The impact that the novel coronavirus has had on our lives not only resonates here on Earth, but can also be observed from space.
Over the past three months, space agencies have been documenting how the global lockdown has impacted human activity and our surrounding environment.
This week, NASA, the European Space Agency (ESA) and the Japan Aerospace Exploration Agency (JAXA) released an interactive dashboard that displays the global changes in the environment, economic activity, and agriculture.
The Covid19 Earth Observation Dashboard combines multiple satellite data records with analytical tools that allow users to track changes in:
- air and water quality
- climate change
- economic activity
- agriculture
The changes can be seen in any given area around the world.
"When we began to see from space how changing patterns of human activity caused by the pandemic were having a visible impact on the planet, we knew that if we combined resources, we could bring a powerful new analytical tool to bear on this fast-moving crisis," Thomas Zurbuchen, associate administrator for NASA’s Science Mission Directorate, told reporters on Thursday.
"Together NASA, ESA, and JAXA represent a great human asset: advanced Earth-observing instruments in space that are used every day to benefit society and advance knowledge about our home planet."
Using the different tools on the dashboard, users can look at changing shipping activity in ports, agricultural production, city lights during the nighttime, the number of parked cars, as well as data on greenhouse gas emissions during the lockdown period.
Users can look at changes on a global scale, or zoom in on a specific regional area such as New York, Los Angeles, Tokyo, Paris, Madrid, and Beijing.
The dashboard uses data from NASA's Aura and OCO-2 satellites, JAXA’s GOSAT and ALOS-2 satellites, the Sentinel missions from the European Copernicus program led by the European Commission, as well as nightlight maps using data acquired by the US Suomi NPP satellite.

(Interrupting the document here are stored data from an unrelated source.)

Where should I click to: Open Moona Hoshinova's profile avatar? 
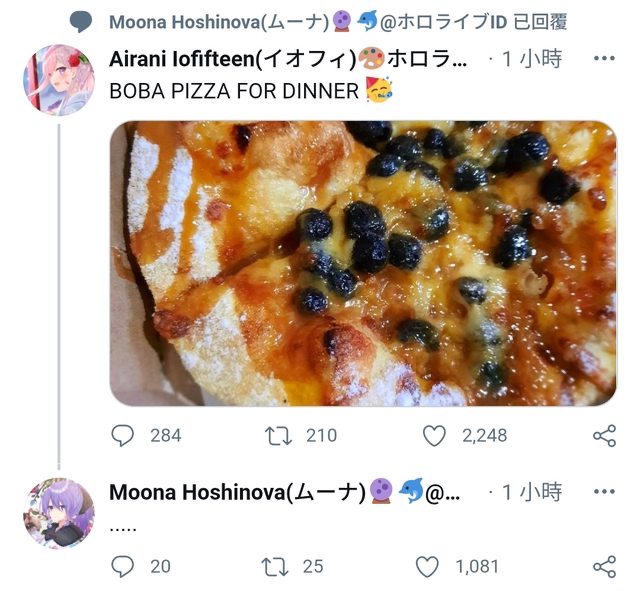click(x=59, y=514)
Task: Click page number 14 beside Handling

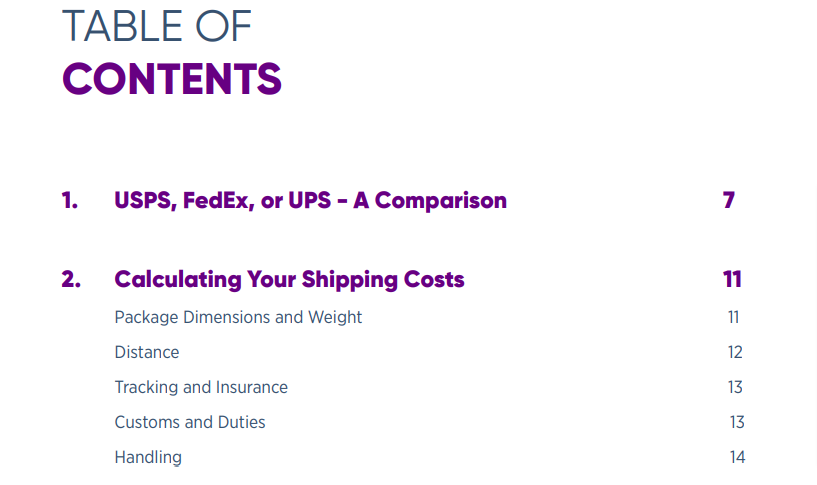Action: (737, 458)
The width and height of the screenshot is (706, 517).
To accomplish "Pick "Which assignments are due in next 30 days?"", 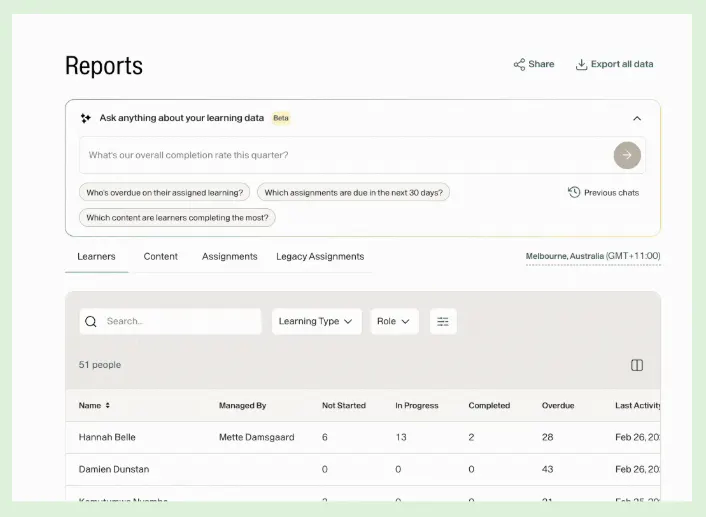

The dashboard has been in the works since April when the three space agencies formed a task force of experts to develop the final product.
“Our teams are exhausted now, but also very proud to have our work presented to a global audience today,” Josef Aschbacher, director of ESA Earth Observation Programmes, said during the teleconference. "We have an obligation to offer our excellent space data to all the people on this planet."
Aschbacher added that they are currently looking into ways to expand the dashboard beyond just looking at data during the coronavirus lockdown, and perhaps making this type of data available and continue to evolve it after the global crisis.
Since the lockdown began in mid-March, the most noticeable effect on air quality could be spotted from space. NASA and ESA satellites documented a drop in nitrogen dioxide over different parts of the world such as China, Italy, and Northern India.
In April, NASA also released satellite data that revealed a dramatic reduction in levels of nitrogen dioxide over metropolitan areas of the Northeast US. The data showed that nitrogen dioxide levels in March 2020 were about 30 percent lower than they were compared to the average levels recorded from March 2015 through March 2019.
However, as some lockdown restrictions began lifting, some of these levels started climbing back up in response.
The dashboard will continue to be updated with new data from satellite observations as the threat of the pandemic still looms across different parts of the world.